SAWT BEIRUT INTERNATIONAL

| 9 February 2023, Thursday |

Le Bulletin d’information de « Sawt Beirut International » du Mardi 5 Octobre 2021

Dans le Bulletin d’information d’aujourd’hui:

– Pourquoi l’avion du Moyen-Orient est-il parti sans bagages pour Dubaï?

– Quelle est la relation de Bassil avec les formations diplomatiques?

– Quelle est la raison pour laquelle la majorité des médias sociaux s’arrêtent pendant des heures?

La confrontation a inévitablement lieu entre la classe politique corrompue et le pouvoir judiciaire.

La plupart des membres de la classe dirigeante sont accusés d’une manière ou d’une autre du crime de bombardement du port, du moins à cause de la négligence et de l’incapacité à prendre les mesures nécessaires pour éviter la catastrophe du nitrate d’ammonium.

De là, on comprend comment une alliance croisée et sectaire a eu lieu entre le Mouvement du Futur, le Mouvement Amal, le Mouvement Marada et Hassan Diab, avec la bénédiction du Hezbollah.

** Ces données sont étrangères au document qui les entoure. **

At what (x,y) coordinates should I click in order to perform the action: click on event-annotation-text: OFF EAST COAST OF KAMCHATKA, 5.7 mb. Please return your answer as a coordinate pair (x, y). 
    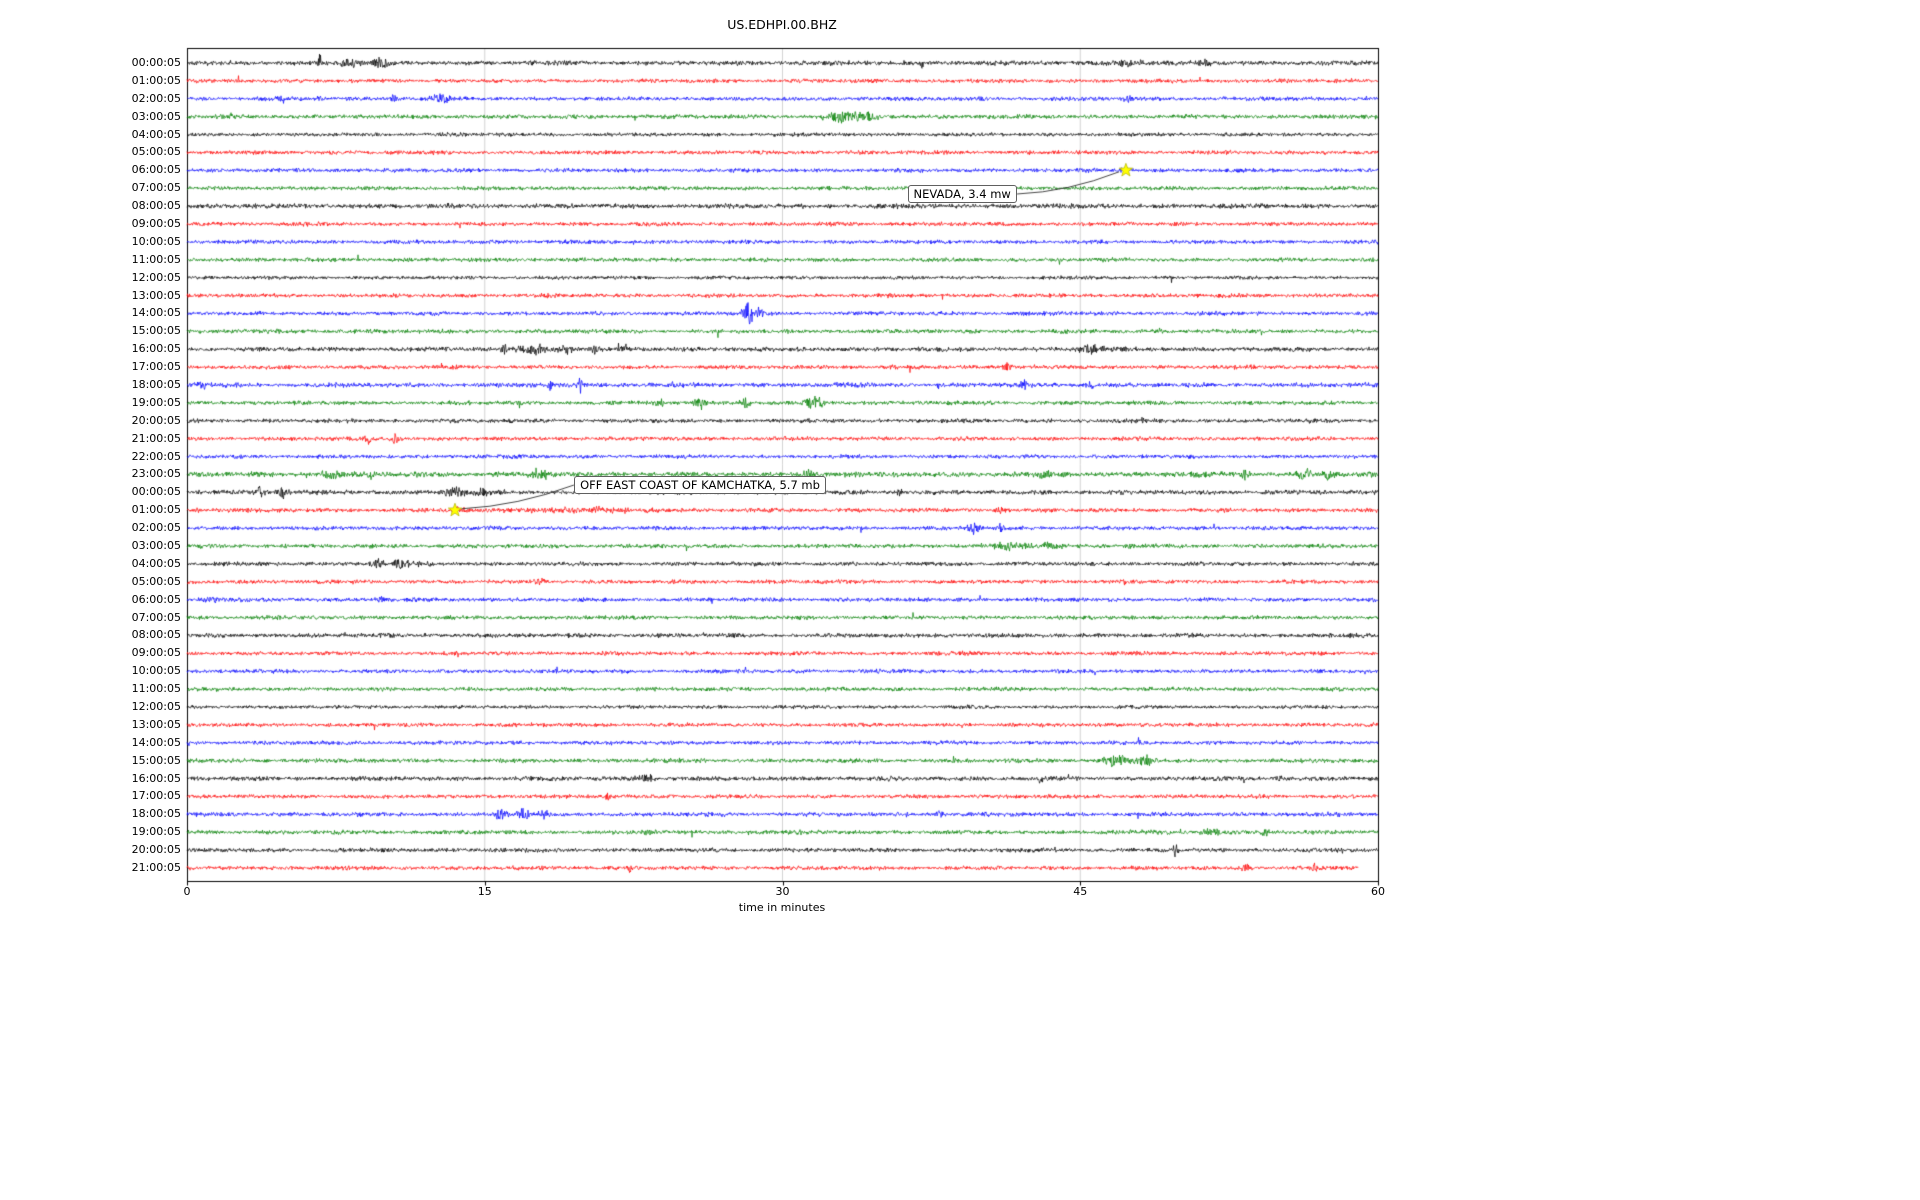
    Looking at the image, I should click on (700, 486).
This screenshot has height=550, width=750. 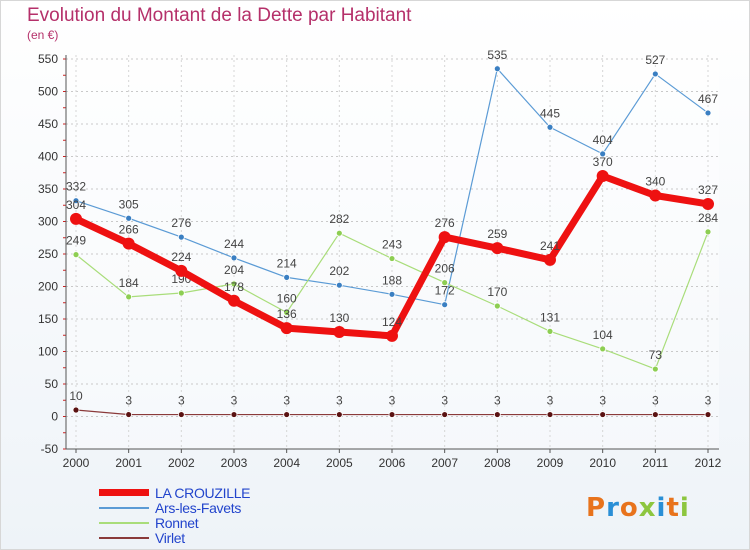 What do you see at coordinates (498, 463) in the screenshot?
I see `x-tick-label: 2008` at bounding box center [498, 463].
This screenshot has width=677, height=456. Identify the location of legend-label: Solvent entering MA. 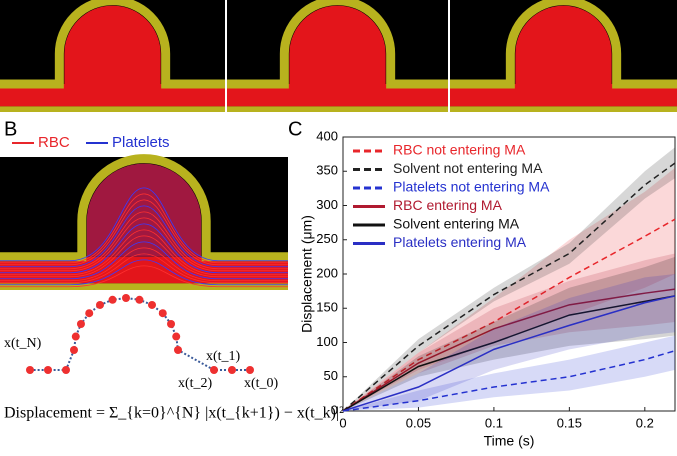
(456, 224).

À l’avenir, la liste pourrait être étendue pour inclure d’autres partis et partis.

Où mènera la confrontation passionnée et croissante au jour le jour ?

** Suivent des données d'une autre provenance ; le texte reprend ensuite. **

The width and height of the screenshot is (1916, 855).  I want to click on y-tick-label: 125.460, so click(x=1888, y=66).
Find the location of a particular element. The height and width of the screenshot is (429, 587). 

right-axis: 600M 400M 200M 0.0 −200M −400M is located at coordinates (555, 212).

La vérité et la justice peuvent-elles être la victime ? Les données judiciaires ne le suggèrent pas.

Comme l’atmosphère du Palais de justice de Beyrouth l’indique, le juge Tariq Al-Bitar a pris sa décision de poursuivre ses investigations jusqu’au bout, quel qu’en soit le coût.

La preuve en est que moins de vingt-quatre heures après la décision de la Cour d’appel de Beyrouth, Al-Bitar a fixé des dates pour l’interrogatoire des représentants Ali Hassan Khalil, Nohad Al-Machnouk et Ghazi Zeaiter, avant de rouvrir la session ordinaire de la Chambre des représentants, c’est-à-dire avant le retour des immunités parlementaires.

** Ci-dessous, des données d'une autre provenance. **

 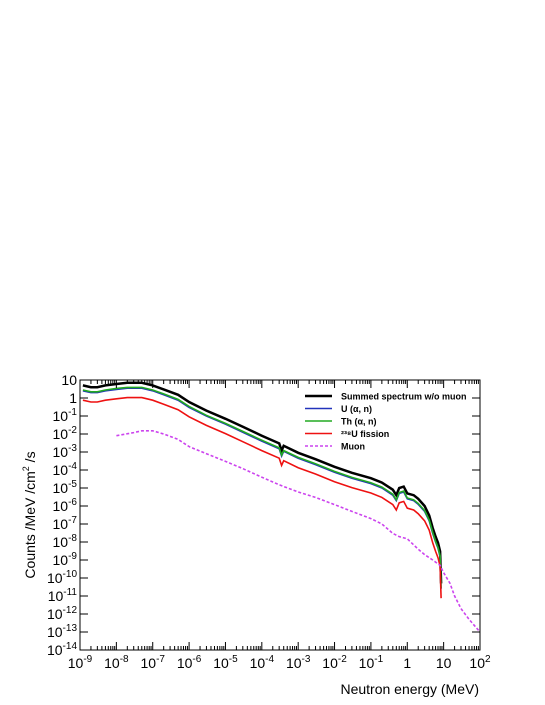 I want to click on y-tick-label: 10⁻¹¹, so click(x=63, y=596).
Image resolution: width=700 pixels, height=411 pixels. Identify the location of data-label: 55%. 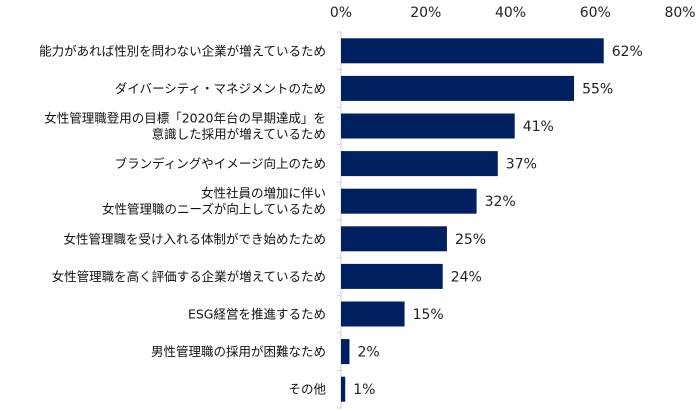
(598, 89).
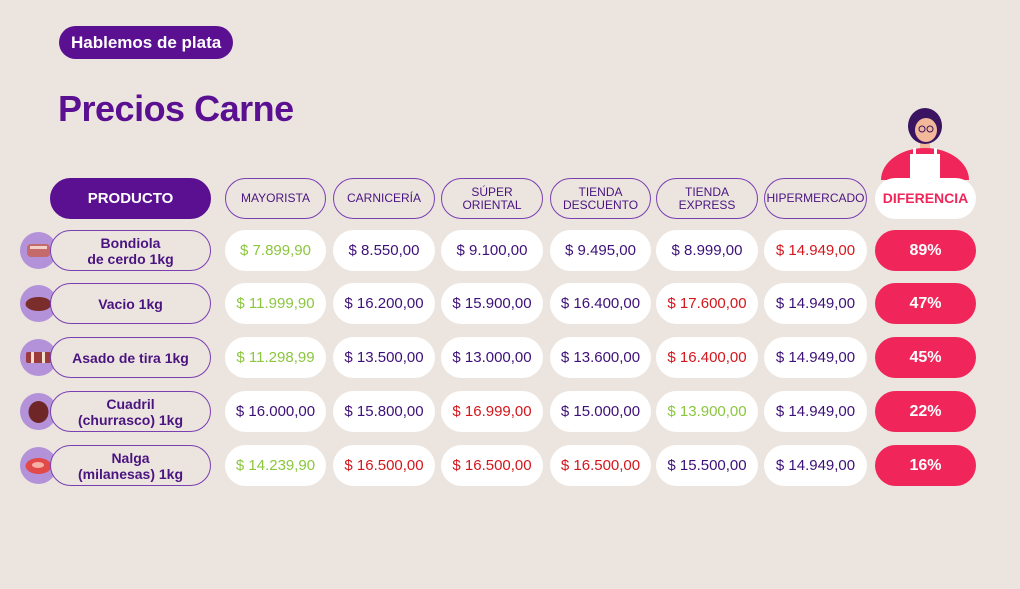 The image size is (1020, 589). Describe the element at coordinates (384, 198) in the screenshot. I see `header-carniceria: CARNICERÍA` at that location.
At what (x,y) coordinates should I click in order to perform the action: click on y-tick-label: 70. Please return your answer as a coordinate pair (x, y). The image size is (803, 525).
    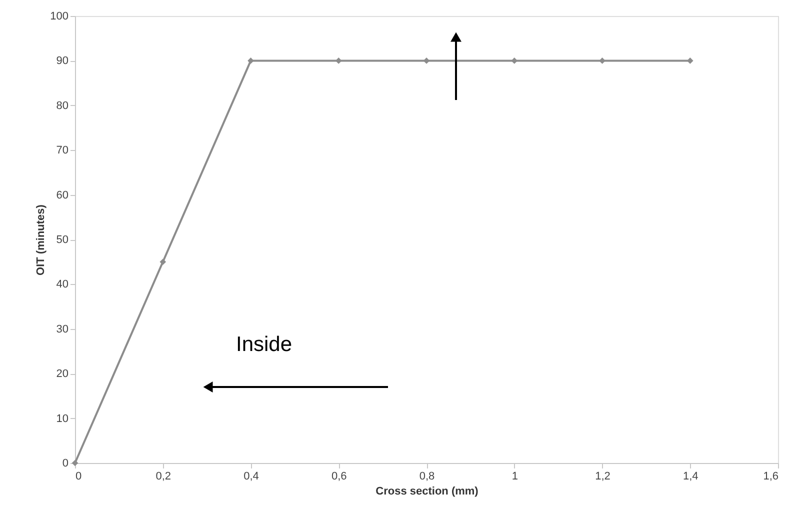
    Looking at the image, I should click on (62, 150).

Si Bitar a envoyé un message direct à l’autorité politique et au parlement, et plus particulièrement à Nabih Berri, son contenu était: je ne me tairai pas et je ne reculerai pas, et la justice a le droit de rendre des comptes, comme ainsi qu’au procès.

Comment réagira le chef de la législature.

Qui est directement concerné par les enquêtes à travers deux ministres très proches de lui: Ali Hassan Khalil et Ghazi Zeaiter?

Cela pourrait-il l’amener à faire pression sur le président de la République pour qu’il ouvre une session extraordinaire afin de protéger les prévenus?

Est-il possible pour le Président de la République de s’assouplir et de signer sur un tel dossier?

Ce sont toutes des questions qui n’ont pas encore de réponse.

Mais ce qui est sûr, c’est que ce à quoi nous assistons entre le pouvoir politique corrompu et la justice, est sans précédent dans l’histoire du Liban.

L’autorité judiciaire, avec ses performances justes et courageuses, tracera-t-elle la voie d’un autre avenir pour le Liban?